Unprecedented competitive pressures and a slowing economy are driving merchants to look for innovative ways to reduce operating expenses and increase revenues. However, cost reductions have to be invisible to the customer, who shops with high expectations of good value for his money as well as superior service and convenience.

For this reason, merchants who want to attain and hold a competitive advantage will scrutinize every opportunity to improve the efficiencies and cost-effectiveness of their behind-the-scenes business processes.

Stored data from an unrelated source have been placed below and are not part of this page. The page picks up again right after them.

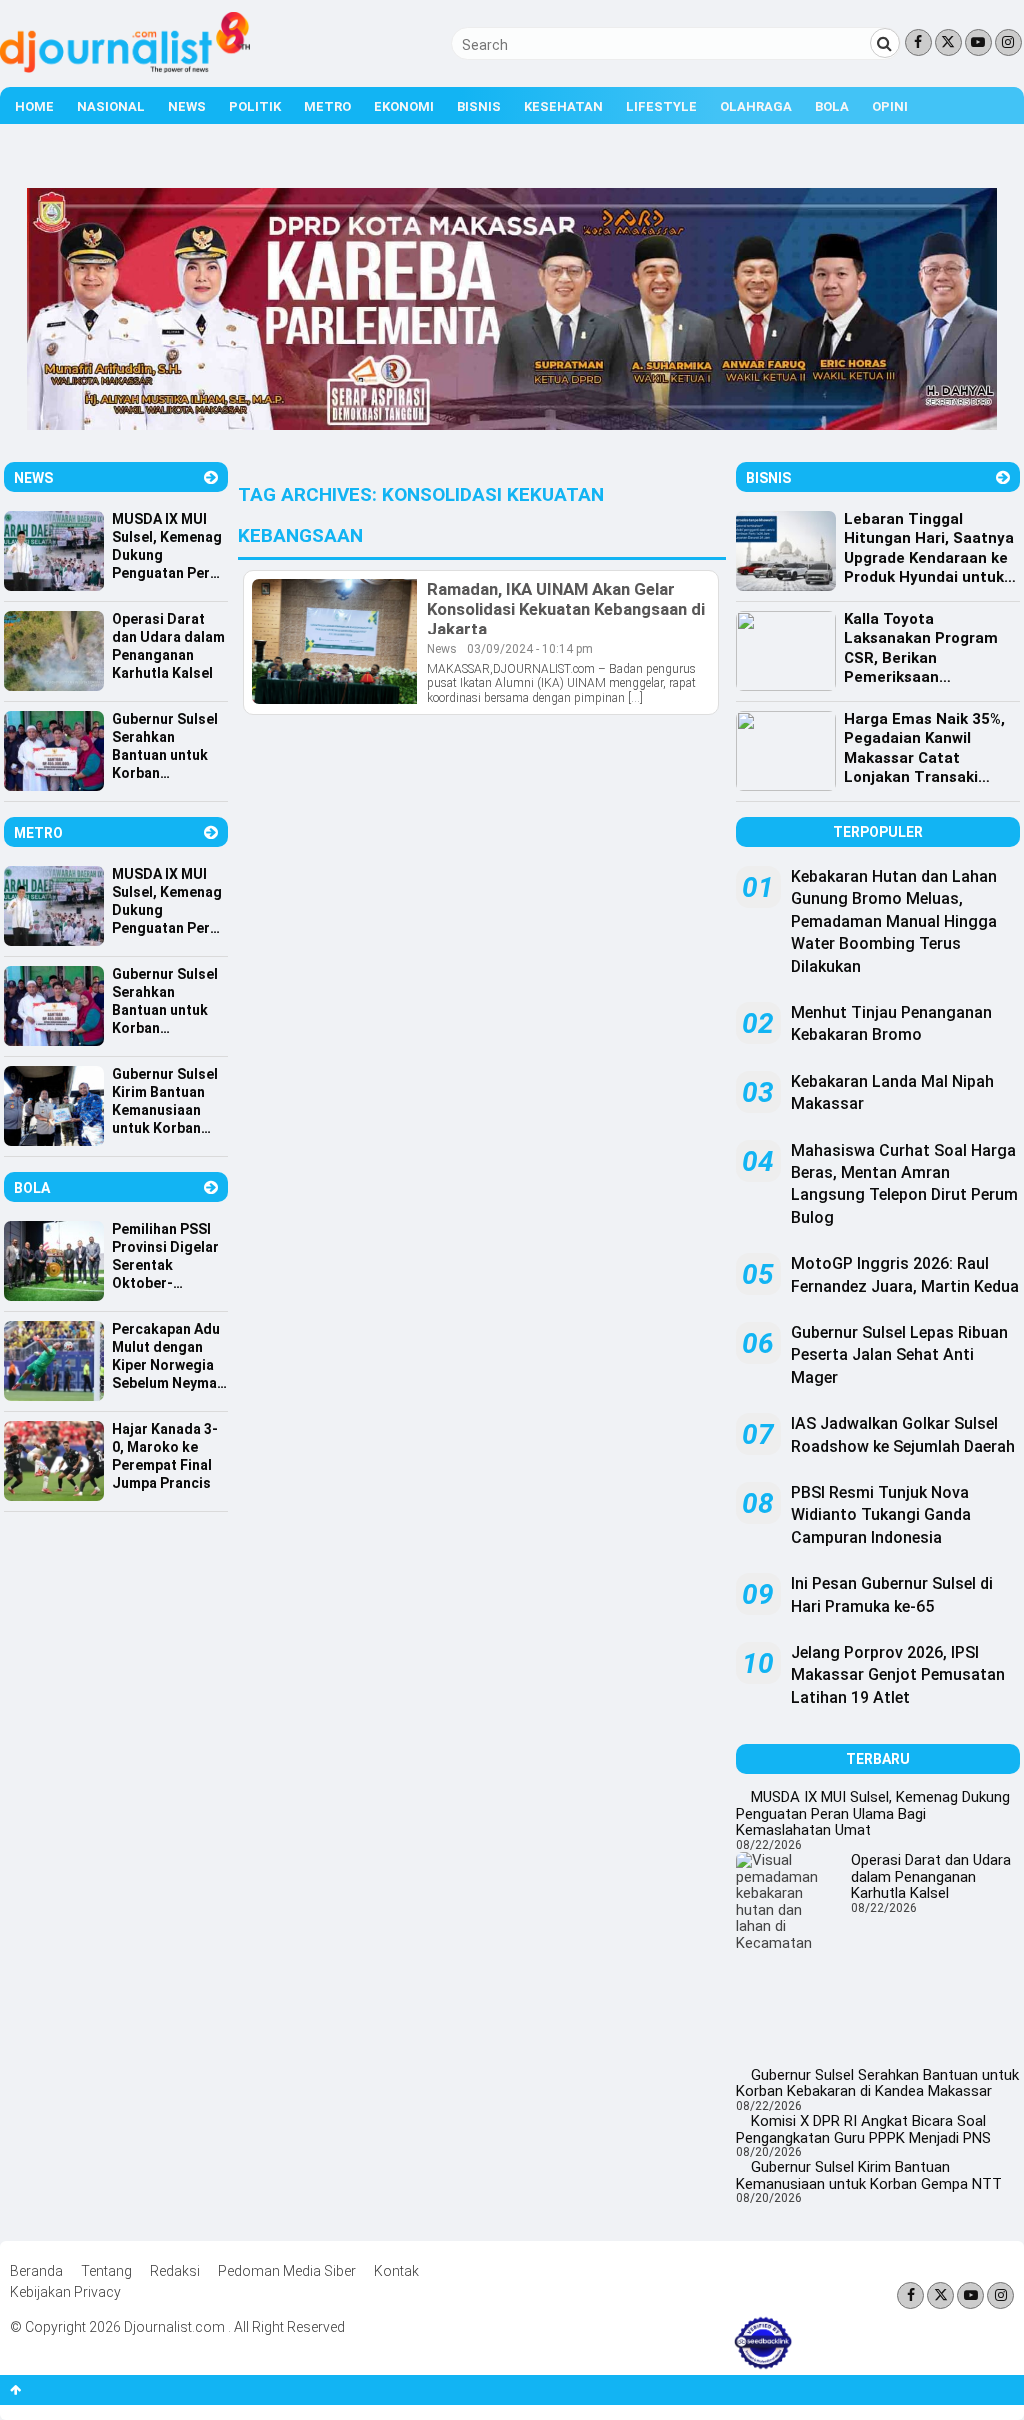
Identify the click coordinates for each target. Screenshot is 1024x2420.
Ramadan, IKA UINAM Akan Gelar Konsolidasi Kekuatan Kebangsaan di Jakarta (566, 609)
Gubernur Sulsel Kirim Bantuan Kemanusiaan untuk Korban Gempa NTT (869, 2175)
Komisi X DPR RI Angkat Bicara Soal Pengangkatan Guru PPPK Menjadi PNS (863, 2129)
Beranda (36, 2271)
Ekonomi (404, 106)
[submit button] (885, 43)
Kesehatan (563, 106)
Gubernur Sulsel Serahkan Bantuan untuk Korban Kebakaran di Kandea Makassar (877, 2083)
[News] (211, 477)
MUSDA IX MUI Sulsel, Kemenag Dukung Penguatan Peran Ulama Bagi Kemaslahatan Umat (873, 1813)
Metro (327, 106)
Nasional (111, 106)
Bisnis (479, 106)
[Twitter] (948, 42)
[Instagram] (1008, 42)
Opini (890, 106)
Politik (255, 106)
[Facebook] (918, 42)
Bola (832, 106)
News (187, 106)
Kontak (396, 2271)
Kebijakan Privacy (65, 2292)
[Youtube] (978, 42)
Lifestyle (661, 106)
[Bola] (211, 1187)
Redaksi (175, 2271)
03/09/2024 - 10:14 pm (530, 649)
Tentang (106, 2271)
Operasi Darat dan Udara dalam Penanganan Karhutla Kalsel (931, 1876)
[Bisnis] (1003, 477)
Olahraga (756, 106)
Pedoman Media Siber (287, 2271)
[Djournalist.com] (125, 68)
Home (34, 106)
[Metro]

At the same time, many merchants are using loyalty reward programs to increase customer lifetime value and drive incremental sales from repeat customers. Calling loyalty reward programs “a paramount competitive force,” the research and advisory firm Aite Group says such programs “shape the behaviors of a whopping 38 percent of the U.S. population.” 1 That’s close to 83 million adults—an astounding figure. With so many people showing a preference to patronize merchants who reward loyalty, it’s no longer a question of if, but when every merchant will have a loyalty rewards program to derive more revenue from long-term customer relationships.

Innovations in technology allow merchants to address both needs at once. It’s now possible to reduce operating expenses by enticing customers through loyalty programs to utilize lower cost-per-transaction payment types. Programs are emerging that allow new and existing merchant loyalty or membership cards to be linked to customers’ preferred payment types, such as DDAs, debit or credit accounts.

Merchants can save money on payment processing fees by steering loyal customers toward DDA payments, which are then processed as low-cost Automated Clearing House (ACH) payments.

Through decoupled debit, payment processors now have the means to “electronify” the processing of this non-check payment type through ACH, allowing merchants to reap the benefits of more payments from DDAs while providing convenience and choice to customers. When paired with a merchant’s own loyalty rewards program, the new payment process can reduce operating costs, increase customer spending and loyalty and provide a real competitive advantage to a merchant.

What’s unique about this approach is that it’s truly merchant-centric. Most forms of decoupled debit are intended to profit the financial institution but not necessarily the merchant. This new “payment plus loyalty” approach shifts the value proposition to the merchant by enabling it to own the customer relationship (and all the insightful information the relationship yields), improve the customer experience (which in turn deepens loyalty) and streamline and reduce the cost of many payment processes.